There was a study on the impact of caffeine on the sleep of rats that Yuschak cited which I found very interesting. There was a level of caffeine at which a measurable change in type of sleep occurred without any increase in wakefulness. Here's the quote from the abstract: "The 0.125 and 1.25 mg/kg doses of caffeine increased SWS1 at the expense of SWS2 (P less than or equal to 0.05), and did not affect total sleep time in any time period measured." They also measured no impact on REM in this range.

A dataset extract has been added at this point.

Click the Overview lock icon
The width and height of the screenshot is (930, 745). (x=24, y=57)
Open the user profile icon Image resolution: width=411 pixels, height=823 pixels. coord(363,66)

If we scale this up to a human range like 165 pounds (~75 kilograms), you get something like 90-95 mg of caffeine as a ballpark figure.
Here's the study: The dose-response effects of caffeine on sleep in ... [Brain Res. 1987] - PubMed - NCBI
Interestingly, Yuschak's own tests seemed to suggest more frequent wakings with caffeine doses as low as 50 mg! So we have lots more playing around to do. However, if I'm estimating 30mg of caffeine per bag of green tea, I should be dropping back to 3 bags of tea to get closer to 90mg. Two bags may even be closer to what gets best results. It'll be fun exploring the whole range here over the coming weeks.